Indirect access involves handing out opaque handles that can be passed into syscalls. (Think the file descriptors used in open(), read(), write(), and close().) This is the preferred method because it's more flexible and easier to revoke access.

The Authorization Space

Authorization can be depicted as 3-dimensional space. Each point in space is a bit; if (x,y,z) is 1 then that means that user x can do operation y on file z. (As a side note, users are often referred to as principals, and files as resources.) This is a simple implementation, but it takes up too much... space. There are usually only a few operations (read/write/execute), but too many users and resources. Consider SEASnet: if it has 10e4 users and 10e7 resources, then this cube would take up 4e11 bits, or ~47 GB. Fortunately there are usually patterns in the bit-cube (e.g. groups of users) that admit a more compact representation.

Alternative Implementations

Access Control Lists (ACL's) are permissions metadata assosciated with each file, usually stored in the inode. They are basically what their name implies: a list of who can do what to this file.
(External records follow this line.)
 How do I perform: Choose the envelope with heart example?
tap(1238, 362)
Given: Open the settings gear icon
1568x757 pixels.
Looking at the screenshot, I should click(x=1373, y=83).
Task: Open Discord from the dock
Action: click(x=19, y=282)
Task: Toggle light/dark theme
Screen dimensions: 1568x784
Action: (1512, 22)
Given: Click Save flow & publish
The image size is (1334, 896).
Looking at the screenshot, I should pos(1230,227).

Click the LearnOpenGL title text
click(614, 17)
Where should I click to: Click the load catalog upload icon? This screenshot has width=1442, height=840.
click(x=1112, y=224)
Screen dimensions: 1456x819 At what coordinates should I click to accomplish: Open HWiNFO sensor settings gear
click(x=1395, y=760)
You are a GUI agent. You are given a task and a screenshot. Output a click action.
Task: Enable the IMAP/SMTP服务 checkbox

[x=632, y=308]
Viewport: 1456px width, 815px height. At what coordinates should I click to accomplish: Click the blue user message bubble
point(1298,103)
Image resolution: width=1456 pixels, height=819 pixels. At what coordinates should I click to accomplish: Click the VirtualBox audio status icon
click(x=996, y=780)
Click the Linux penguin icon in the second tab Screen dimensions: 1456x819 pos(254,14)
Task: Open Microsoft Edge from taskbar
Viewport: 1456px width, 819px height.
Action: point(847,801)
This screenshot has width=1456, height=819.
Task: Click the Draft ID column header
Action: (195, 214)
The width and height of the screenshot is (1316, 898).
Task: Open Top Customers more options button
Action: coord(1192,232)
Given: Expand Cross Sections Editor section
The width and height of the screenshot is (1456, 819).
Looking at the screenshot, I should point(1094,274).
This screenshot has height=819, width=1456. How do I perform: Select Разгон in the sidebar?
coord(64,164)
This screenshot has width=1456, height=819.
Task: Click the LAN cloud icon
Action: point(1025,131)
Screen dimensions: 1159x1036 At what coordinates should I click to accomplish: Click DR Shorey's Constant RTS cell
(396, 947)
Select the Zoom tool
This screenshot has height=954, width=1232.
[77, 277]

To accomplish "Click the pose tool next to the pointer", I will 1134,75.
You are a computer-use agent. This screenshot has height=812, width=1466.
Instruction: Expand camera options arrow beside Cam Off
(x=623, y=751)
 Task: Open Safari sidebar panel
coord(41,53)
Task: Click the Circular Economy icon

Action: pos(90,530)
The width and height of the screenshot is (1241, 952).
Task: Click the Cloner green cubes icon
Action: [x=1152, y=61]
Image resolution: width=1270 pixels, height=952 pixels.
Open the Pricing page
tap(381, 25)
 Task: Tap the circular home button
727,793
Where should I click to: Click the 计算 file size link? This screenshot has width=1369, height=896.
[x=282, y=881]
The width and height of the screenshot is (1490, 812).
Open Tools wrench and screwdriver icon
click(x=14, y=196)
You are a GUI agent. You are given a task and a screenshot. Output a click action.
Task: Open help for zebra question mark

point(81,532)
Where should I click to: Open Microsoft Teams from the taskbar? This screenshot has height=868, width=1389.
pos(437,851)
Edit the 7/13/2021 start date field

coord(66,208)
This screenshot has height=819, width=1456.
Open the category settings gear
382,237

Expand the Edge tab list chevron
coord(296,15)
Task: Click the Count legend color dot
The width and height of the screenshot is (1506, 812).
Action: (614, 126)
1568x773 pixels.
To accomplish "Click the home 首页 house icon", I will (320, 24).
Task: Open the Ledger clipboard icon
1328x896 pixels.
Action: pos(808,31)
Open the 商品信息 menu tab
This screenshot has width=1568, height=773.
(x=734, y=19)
Authorization is resolved by walking through the list and going off the first match; user entries can be individual users or groups of users.

Capabilities are permissions that are assosciated with principals, not resources. Capability structures contain an unforgable UID (unique identification), a resource ID, and permissions; a file descriptor may have a capability allowing it to write the file assosciated with it. Like handing someone a key, capabilities can be passed onto other principals.
Some odd behavior results because capabilities are tied to file descriptors.

fd = open("foo", O_RDONLY);
chmod("foo", 000);
read(fd, buf, sizeof(buf)); // Still works!

Although read access was revoked for all users, fd still had the capability assosciated with O_RDONLY. Even worse:

$ touch secret
* Attacker opens secret
$ chmod 600 secret
$ echo SECRET_NUMBER
* Attacker can still read secret


Trusting Trust

Kerckhoff's Design Principles

Instead of trying to keep too many secrets, minimize what needs to be kept secret. For example, the enemy can learn the inner workings of the system, but this is acceptable as long as the key remains secret. Thus, the less you trust, the more trustworthy it ends up being.

From an OS standpoint, this means minimizing the Trusted Computing Base, preferrably down all the way to the kernel core.

Reflections on Trusting Trust

Ken Thompson showed how to compromise gcc - a program most everyone trusts.

First he injects malicious code into login.c

if (strcmp(username, "ken") == 0)
// login as root

Someone might see this, so he compromises gcc.c instead

if (strcmp(filename, "login.c") == 0)
// inject evil code into login.c

Again, someone might see this. So he just compiles the malicious gcc and ships it with linux. Because most people trust gcc, this method can be dangerously effective. This shows that the less you trust, the easier it is to trust - but that what you trust is never 100% trustworthy.